Our View: Lead Metra on fresh new course
Marc Munaretto will have his work cut out for him if the McHenry County Board on Tuesday approves his nomination to represent the county on the Metra Board.
A former County Board member himself, Munaretto was chosen by County Board Chairwoman Tina Hill to replace Jack Schaffer, whose term expires June 30. Schaffer is not seeking reappointment.
Metra’s problems are well-documented. The suburban transportation agency is in desperate need of infrastructure upgrades but has no money to pay for them, in large part because of years of mismanagement and corruption.
Former Metra CEO Phil Pagano stepped in front of one of his own trains in 2010 just hours before the Metra Board was set to fire him for stealing $475,000 from the agency.
Pagano’s replacement, CEO Alex Clifford, seemed to have Metra back on the right track until he was summarily forced out for, he says, not caving to the patronage demands of politicians such as powerful House Speaker Michael Madigan. With eight months remaining on Clifford’s contract, the Metra Board in 2013 approved a $718,000 severance package that included terms that Clifford not discuss why he was leaving the agency. His allegations came to light only after angry state lawmakers demanded answers.
Needless to say, Metra’s recent history is not a good one.

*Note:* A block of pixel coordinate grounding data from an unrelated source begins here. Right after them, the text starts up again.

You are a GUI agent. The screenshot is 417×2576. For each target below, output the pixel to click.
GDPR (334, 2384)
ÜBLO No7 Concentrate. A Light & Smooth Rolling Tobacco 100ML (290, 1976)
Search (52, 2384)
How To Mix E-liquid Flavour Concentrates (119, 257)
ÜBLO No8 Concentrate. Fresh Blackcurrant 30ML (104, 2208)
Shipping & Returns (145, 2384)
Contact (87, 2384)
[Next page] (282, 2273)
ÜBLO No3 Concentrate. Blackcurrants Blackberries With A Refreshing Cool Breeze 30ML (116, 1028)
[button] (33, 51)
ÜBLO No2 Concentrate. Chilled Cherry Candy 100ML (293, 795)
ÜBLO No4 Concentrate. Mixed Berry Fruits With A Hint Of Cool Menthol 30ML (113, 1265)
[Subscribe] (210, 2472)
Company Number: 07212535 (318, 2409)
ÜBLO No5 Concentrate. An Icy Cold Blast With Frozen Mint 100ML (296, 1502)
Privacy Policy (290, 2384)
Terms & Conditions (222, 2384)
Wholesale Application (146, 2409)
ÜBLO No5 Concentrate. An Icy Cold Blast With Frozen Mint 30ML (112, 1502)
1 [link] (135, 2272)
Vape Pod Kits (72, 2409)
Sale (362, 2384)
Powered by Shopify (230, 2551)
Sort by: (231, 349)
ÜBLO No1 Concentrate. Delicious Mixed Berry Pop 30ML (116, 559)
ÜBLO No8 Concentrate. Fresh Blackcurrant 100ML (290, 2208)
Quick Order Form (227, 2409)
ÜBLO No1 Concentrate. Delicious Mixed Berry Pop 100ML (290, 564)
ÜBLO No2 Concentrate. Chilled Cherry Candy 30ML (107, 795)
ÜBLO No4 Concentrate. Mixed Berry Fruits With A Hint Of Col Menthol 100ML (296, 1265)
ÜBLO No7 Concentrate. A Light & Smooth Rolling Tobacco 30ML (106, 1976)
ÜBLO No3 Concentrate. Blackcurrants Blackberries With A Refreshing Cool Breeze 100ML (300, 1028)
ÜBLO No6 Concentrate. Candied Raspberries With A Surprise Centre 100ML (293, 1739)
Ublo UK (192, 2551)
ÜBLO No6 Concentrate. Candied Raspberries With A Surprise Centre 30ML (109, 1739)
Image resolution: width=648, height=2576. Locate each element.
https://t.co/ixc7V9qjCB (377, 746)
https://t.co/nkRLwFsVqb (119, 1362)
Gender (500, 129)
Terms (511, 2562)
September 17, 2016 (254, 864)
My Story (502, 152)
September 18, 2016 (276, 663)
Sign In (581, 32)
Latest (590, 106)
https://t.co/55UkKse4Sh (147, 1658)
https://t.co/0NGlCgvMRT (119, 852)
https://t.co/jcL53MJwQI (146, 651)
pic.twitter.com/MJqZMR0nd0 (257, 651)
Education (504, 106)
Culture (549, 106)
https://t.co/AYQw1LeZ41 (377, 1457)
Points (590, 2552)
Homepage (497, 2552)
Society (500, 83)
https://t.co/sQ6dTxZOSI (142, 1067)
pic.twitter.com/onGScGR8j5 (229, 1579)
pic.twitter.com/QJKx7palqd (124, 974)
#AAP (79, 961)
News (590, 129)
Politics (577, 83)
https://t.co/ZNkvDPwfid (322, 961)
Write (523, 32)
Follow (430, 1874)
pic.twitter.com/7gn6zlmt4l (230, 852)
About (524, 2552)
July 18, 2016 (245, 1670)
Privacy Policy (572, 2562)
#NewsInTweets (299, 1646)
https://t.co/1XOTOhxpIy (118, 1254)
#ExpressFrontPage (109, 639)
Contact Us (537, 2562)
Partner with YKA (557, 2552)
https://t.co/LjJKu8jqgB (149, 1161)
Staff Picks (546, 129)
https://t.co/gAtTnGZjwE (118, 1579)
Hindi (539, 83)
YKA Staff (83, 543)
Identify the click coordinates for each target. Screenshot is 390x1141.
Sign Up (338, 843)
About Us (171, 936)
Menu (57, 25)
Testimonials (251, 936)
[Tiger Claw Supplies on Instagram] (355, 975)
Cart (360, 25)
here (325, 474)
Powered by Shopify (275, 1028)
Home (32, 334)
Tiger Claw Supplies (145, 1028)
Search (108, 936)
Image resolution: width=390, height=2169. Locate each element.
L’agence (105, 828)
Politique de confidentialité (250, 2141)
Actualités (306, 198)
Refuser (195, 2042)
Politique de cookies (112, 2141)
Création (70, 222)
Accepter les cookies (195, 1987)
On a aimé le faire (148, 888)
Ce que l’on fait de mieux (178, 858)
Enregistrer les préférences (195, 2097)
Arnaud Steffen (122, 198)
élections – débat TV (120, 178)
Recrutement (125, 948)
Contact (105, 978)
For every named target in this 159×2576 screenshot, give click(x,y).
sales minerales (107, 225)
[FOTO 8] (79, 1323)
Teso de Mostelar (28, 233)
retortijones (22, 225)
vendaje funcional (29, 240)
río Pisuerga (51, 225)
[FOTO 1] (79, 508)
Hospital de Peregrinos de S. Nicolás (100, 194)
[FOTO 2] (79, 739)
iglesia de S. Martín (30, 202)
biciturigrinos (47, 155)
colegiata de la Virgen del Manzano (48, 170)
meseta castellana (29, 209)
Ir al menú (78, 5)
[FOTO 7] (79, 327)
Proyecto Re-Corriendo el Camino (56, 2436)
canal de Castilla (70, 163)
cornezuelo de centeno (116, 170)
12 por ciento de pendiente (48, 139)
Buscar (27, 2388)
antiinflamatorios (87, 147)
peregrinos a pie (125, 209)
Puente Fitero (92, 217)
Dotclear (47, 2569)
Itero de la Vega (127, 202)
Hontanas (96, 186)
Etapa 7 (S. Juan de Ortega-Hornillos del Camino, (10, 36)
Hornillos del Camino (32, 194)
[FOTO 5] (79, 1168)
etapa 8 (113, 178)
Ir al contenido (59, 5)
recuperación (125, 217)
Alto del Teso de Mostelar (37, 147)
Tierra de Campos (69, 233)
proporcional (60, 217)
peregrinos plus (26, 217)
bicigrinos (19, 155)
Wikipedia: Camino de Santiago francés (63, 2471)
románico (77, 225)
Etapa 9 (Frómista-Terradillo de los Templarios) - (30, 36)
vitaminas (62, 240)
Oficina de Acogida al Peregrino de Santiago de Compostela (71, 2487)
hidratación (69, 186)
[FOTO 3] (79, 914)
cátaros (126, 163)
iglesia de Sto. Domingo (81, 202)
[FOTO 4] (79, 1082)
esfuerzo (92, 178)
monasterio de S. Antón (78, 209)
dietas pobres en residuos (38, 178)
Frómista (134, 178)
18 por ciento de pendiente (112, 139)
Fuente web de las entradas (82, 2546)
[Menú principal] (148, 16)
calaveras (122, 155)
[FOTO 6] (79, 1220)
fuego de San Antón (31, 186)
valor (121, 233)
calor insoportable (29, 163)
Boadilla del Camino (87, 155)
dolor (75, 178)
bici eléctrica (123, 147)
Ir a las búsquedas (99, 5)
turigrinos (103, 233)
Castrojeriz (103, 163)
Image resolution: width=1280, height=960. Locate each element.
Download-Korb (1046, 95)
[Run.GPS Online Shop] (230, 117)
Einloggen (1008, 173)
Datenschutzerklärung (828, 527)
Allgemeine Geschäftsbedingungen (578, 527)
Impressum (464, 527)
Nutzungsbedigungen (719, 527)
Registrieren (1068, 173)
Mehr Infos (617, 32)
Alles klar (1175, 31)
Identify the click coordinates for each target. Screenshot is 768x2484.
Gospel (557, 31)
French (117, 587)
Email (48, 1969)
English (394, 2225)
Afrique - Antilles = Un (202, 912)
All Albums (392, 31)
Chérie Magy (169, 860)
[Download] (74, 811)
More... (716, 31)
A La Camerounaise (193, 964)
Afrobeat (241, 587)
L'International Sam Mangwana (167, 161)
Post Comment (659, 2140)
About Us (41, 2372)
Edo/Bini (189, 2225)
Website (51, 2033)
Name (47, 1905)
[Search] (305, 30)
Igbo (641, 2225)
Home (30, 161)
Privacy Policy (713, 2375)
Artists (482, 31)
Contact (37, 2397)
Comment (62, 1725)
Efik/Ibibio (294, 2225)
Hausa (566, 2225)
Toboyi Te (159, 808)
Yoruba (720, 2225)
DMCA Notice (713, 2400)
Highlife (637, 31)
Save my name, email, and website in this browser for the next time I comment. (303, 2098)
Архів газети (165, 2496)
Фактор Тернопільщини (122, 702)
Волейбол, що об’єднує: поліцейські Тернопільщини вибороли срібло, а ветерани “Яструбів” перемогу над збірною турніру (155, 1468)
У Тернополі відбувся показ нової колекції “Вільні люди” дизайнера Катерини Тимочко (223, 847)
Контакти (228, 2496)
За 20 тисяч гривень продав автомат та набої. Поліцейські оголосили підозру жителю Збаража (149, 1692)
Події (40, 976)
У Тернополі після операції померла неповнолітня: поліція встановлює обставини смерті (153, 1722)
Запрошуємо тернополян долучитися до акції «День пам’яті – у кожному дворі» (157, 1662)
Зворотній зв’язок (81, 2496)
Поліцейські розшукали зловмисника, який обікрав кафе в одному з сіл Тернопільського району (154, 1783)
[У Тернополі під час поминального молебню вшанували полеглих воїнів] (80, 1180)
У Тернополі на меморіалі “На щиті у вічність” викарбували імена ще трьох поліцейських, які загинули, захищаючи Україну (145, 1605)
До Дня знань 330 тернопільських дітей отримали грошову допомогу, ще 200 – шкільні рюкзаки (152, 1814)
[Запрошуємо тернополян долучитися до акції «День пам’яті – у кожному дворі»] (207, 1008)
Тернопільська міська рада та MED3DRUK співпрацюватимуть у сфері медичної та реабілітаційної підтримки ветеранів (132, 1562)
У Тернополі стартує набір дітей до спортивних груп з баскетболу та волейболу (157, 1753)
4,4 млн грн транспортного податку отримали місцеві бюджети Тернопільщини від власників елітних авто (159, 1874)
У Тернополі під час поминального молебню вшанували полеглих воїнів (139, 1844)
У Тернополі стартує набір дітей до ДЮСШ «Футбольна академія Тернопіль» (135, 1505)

That said, we recognize Metra’s importance to area residents. Thousands use Metra trains to commute to jobs in the nearer suburbs and the city. The service it provides is vital to the economies of McHenry and other collar counties.
But Metra needs a thorough cleansing.
Munaretto has a strong financial background. He was the longtime chairman of the County Board Finance and Audit Committee during a time when county government was able to obtain its top-notch credit rating. This Editorial Board often endorsed Munaretto’s candidacy.
But we also were critical of him and a few other County Board members who participated in an illegal committee meeting in 2011 where redistricting was discussed outside of public scrutiny.
Metra is in the public’s disfavor in part because of a similar lack of transparency.
We trust Munaretto has learned from his earlier mistake. He must make sure Metra’s business is conducted in an open and honest manner. He says he has ideas he wants to explore with Metra staff that could bring about the much-needed infrastructure improvements, as well as expand service to McHenry County.
We hope Munaretto is successful.
Like state government overall, Metra needs to be led in a new direction.